I should do a timelapse... I think I'll do one on my last shot. My last shot is REALLY hard for me and will take a couple days anyway. Just need to borrow a friend's camera and computer during it.

That's it for now. Obviously I am in a much better state of mind than I was last post. Next week is email LA week. I need to get pumped for that.

Wednesday, April 11, 2012

Ridiculous

Not blogging for almost four months is (insert title). So, if it bothers me so much, why haven't I??? Because things have been terrible for me.

Now of course I still have my health and no one has died and blah blah blah so I couldn't have that much to be upset about, right? Well, yeah kind of. I may be in a "bad" place but that is only relative. I should probably shut up and take it but it still hurts... Anyway, the crises of my life has been making it really hard to stay focused and work. Especially when it comes to animation...

I am not sure what I want from animation anymore. I mean, I use to just nerd out about it and get really excited about working on movies or tv shows that everyone will see. But with things that I have lost in the past few months... that doesn't seem as important anymore. So what am I getting out of it? I have sacrificed my time, money, energy, relationships, etc. for the sake of animation and what do I have to show for it?

Had I known what I would lose, this is not the path I would have gone down.

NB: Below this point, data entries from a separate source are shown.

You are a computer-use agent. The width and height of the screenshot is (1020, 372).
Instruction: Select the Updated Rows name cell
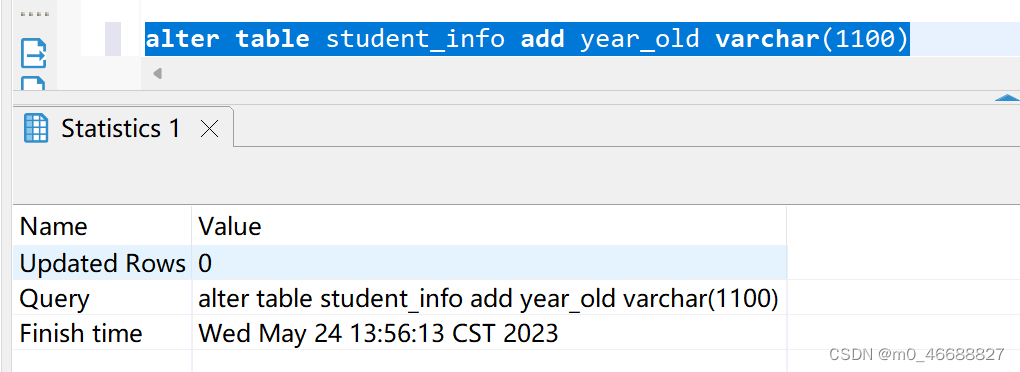click(x=102, y=263)
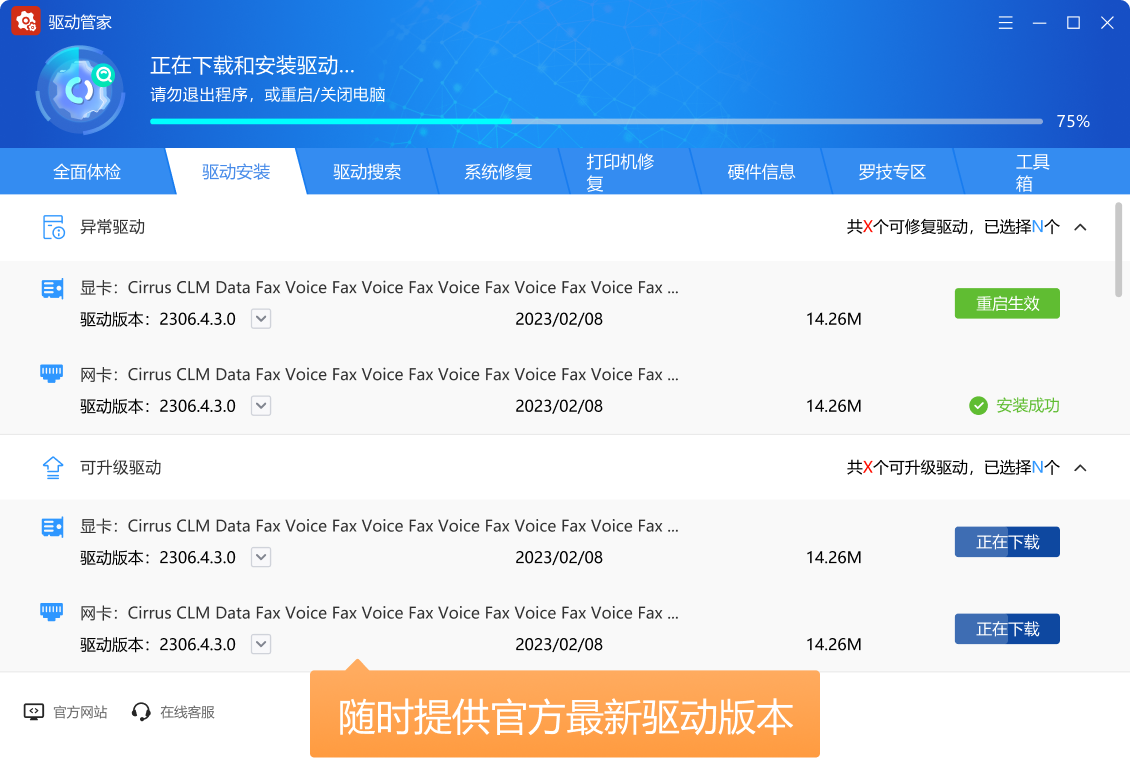Click the headset icon for 在线客服

coord(141,712)
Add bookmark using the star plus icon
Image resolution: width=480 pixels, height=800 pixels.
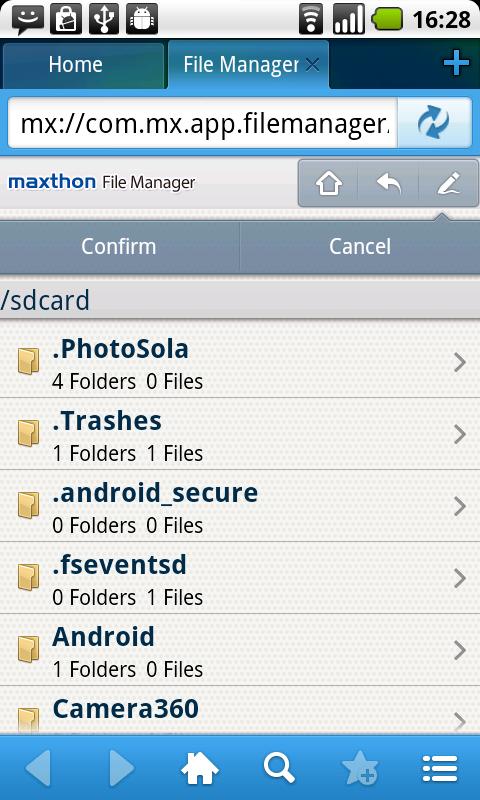(360, 768)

But it's too late now. I have plans to move to LA with some the coolest cats I know and I am not going to let any more people down.

Hey, there is still one thing I can always look forward to. The Future. I don't know what this journey of animation will bring but it will probably be the most exciting roller-coaster ride I could ask for.

And if it isn't... I always have the memories of what could have been.

That sounded pretty pathetic right? So enough of that. How about some screen shots????




I'll cheer up in a few weeks. Maybe. Eh, it doesn't really matter. I've got work to do no matter the mood I am in.